__ABOUT THIS EXERCISE__
Copy nothing but the lines below running from the line containing "The width and height of the screenshot is (1000, 668)." through the line containing "The image size is (1592, 943).", both end lines included.

__RECORD EXCERPTS__
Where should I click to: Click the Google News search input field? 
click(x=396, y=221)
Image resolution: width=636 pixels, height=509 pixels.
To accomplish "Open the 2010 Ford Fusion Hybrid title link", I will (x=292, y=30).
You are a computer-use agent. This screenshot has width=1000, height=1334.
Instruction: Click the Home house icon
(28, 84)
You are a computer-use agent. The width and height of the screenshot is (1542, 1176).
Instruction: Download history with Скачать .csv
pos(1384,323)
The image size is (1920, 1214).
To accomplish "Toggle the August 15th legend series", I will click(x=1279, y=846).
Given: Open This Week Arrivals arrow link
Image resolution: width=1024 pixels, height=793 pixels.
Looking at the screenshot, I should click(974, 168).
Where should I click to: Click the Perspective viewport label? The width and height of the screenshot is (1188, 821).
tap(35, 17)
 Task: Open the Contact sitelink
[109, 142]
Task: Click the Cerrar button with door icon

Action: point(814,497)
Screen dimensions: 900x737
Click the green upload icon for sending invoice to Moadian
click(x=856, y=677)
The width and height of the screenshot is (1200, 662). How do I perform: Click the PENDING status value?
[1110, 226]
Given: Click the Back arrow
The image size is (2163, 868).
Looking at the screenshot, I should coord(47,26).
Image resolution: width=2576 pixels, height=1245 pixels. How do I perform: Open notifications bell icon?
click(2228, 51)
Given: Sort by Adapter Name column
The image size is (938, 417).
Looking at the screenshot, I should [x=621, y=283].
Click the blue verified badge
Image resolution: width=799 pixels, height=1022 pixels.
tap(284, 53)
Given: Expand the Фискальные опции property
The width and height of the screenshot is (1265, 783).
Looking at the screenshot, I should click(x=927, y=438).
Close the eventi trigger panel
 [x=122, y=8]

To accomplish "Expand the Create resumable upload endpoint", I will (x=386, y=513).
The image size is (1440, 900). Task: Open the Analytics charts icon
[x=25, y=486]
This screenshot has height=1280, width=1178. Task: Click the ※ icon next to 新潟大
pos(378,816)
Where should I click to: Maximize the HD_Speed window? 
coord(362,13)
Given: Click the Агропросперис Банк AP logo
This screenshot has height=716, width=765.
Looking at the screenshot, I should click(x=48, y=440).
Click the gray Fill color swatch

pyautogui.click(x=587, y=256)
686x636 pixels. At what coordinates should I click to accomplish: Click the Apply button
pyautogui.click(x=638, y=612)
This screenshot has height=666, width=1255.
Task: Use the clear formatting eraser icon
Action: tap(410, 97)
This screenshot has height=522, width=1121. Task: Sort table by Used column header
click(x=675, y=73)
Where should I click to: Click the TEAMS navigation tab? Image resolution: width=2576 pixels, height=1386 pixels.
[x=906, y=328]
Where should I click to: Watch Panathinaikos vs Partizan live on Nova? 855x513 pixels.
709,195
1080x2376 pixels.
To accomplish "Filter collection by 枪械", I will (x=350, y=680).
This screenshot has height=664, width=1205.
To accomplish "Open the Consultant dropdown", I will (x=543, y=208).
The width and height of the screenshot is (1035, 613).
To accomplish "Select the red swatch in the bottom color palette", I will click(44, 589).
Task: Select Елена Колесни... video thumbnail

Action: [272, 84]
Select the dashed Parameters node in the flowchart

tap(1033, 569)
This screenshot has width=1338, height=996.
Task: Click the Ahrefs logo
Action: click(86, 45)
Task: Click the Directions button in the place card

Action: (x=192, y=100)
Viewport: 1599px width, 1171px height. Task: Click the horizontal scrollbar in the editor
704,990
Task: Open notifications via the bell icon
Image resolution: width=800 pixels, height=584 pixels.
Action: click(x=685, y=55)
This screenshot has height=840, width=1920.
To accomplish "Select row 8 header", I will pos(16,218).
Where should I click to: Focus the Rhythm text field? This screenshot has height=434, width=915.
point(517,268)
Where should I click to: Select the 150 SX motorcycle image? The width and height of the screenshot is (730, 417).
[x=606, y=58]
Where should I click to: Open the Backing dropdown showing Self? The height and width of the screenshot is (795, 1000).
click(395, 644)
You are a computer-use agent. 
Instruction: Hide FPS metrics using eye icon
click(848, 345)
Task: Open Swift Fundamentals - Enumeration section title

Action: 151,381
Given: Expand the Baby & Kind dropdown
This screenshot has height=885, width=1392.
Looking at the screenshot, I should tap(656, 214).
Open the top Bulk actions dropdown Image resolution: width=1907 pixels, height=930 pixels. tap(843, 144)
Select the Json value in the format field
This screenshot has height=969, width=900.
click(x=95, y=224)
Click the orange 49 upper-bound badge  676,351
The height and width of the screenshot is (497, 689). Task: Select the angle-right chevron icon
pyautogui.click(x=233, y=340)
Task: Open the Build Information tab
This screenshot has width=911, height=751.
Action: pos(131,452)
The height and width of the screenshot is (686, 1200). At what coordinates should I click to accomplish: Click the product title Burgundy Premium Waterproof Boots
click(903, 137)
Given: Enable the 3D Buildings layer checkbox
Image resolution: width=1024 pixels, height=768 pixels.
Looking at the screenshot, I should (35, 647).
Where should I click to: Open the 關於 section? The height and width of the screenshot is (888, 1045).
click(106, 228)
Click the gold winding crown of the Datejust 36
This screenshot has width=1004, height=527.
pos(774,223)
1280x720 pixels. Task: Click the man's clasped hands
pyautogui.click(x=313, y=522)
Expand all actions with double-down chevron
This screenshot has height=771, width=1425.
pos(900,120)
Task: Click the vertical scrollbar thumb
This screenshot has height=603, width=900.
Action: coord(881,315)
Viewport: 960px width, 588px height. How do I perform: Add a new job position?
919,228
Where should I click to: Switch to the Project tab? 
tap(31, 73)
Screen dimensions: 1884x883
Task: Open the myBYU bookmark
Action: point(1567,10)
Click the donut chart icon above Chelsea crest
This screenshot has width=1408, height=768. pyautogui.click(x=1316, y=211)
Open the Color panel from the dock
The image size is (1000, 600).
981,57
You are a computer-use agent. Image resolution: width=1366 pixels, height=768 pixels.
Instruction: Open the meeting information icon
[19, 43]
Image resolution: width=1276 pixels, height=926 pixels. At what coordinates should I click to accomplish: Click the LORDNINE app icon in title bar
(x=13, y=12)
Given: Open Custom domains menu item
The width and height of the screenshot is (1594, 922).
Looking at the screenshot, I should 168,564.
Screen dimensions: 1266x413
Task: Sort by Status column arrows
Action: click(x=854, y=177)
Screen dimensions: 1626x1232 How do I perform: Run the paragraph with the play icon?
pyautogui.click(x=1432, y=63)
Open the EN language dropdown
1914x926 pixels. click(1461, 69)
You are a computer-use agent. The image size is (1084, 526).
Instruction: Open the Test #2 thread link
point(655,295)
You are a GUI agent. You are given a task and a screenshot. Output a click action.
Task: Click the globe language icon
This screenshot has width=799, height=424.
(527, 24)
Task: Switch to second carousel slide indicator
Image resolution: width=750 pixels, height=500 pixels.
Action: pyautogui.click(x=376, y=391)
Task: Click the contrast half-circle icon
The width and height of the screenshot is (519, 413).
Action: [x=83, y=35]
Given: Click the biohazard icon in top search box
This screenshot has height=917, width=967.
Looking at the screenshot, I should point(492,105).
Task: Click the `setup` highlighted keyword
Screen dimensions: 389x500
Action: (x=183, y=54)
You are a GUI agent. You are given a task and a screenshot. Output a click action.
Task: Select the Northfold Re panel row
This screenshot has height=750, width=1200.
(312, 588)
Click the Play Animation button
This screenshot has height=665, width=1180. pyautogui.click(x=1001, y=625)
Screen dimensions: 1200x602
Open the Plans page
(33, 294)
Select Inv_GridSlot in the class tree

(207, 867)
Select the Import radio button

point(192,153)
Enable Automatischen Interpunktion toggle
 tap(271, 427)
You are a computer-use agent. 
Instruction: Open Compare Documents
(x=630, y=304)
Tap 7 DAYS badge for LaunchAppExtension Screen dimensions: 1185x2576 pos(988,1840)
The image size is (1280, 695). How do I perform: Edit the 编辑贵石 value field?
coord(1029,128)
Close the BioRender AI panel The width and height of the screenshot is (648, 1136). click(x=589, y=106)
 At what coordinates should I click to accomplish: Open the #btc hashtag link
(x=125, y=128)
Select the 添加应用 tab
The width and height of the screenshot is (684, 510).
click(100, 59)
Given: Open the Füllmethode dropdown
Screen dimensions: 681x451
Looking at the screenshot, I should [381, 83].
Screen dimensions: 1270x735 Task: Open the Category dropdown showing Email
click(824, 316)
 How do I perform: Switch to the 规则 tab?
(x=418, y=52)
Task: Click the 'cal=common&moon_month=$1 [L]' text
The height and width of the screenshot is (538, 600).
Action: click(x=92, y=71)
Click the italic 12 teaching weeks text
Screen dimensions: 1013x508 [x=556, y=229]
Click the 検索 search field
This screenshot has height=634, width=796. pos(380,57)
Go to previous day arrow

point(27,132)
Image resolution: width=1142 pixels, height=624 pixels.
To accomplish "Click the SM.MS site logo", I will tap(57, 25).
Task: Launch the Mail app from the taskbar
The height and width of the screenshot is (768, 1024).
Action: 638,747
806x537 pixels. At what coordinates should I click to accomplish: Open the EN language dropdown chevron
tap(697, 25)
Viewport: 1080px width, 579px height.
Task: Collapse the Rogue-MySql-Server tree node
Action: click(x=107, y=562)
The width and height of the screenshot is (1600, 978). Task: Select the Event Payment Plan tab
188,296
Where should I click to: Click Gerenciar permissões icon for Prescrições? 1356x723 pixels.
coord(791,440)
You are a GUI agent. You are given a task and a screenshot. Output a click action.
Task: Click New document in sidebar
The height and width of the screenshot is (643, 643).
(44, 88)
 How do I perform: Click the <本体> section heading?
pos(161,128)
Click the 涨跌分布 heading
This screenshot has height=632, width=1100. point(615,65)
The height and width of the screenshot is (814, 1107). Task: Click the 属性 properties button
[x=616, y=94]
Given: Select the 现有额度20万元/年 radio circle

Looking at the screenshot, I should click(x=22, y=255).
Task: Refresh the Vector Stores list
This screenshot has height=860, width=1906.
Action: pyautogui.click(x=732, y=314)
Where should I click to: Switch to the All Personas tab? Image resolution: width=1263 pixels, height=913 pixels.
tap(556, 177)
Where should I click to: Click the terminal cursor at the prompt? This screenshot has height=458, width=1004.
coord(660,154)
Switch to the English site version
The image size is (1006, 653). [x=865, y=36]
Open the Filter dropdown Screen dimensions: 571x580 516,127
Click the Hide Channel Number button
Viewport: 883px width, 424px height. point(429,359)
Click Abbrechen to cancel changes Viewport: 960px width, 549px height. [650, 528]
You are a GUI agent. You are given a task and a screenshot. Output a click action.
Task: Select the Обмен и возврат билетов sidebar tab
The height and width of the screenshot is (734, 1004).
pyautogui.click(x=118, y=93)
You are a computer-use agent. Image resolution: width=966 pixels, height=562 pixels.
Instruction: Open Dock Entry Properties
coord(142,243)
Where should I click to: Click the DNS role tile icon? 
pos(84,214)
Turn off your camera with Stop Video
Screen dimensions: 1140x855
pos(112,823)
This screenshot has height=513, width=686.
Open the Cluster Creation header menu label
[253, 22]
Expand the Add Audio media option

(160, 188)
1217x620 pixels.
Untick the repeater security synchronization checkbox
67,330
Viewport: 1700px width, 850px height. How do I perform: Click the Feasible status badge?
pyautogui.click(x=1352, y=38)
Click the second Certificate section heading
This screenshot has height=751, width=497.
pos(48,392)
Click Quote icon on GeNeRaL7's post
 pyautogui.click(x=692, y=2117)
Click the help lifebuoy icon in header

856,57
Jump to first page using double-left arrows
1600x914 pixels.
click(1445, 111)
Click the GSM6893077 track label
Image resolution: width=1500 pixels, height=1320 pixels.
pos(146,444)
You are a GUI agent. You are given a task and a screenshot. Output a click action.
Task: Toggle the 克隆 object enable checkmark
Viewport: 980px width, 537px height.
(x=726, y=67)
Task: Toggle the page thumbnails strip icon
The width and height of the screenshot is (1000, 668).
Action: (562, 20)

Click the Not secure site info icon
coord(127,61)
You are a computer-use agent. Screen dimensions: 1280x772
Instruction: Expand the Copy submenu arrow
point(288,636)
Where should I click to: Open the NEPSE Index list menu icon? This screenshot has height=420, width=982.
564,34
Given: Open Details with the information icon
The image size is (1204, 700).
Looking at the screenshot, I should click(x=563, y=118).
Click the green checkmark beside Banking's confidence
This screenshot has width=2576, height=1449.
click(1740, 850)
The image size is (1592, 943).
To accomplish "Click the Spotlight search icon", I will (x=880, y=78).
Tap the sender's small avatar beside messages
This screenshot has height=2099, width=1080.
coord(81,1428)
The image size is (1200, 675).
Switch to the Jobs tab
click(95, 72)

__THE COMPLETED TASK__
The width and height of the screenshot is (1000, 668).
Action: (562, 20)

Click the Not secure site info icon
coord(127,61)
You are a computer-use agent. Screen dimensions: 1280x772
Instruction: Expand the Copy submenu arrow
point(288,636)
Where should I click to: Open the NEPSE Index list menu icon? This screenshot has height=420, width=982.
564,34
Given: Open Details with the information icon
The image size is (1204, 700).
Looking at the screenshot, I should click(x=563, y=118).
Click the green checkmark beside Banking's confidence
This screenshot has width=2576, height=1449.
click(1740, 850)
The image size is (1592, 943).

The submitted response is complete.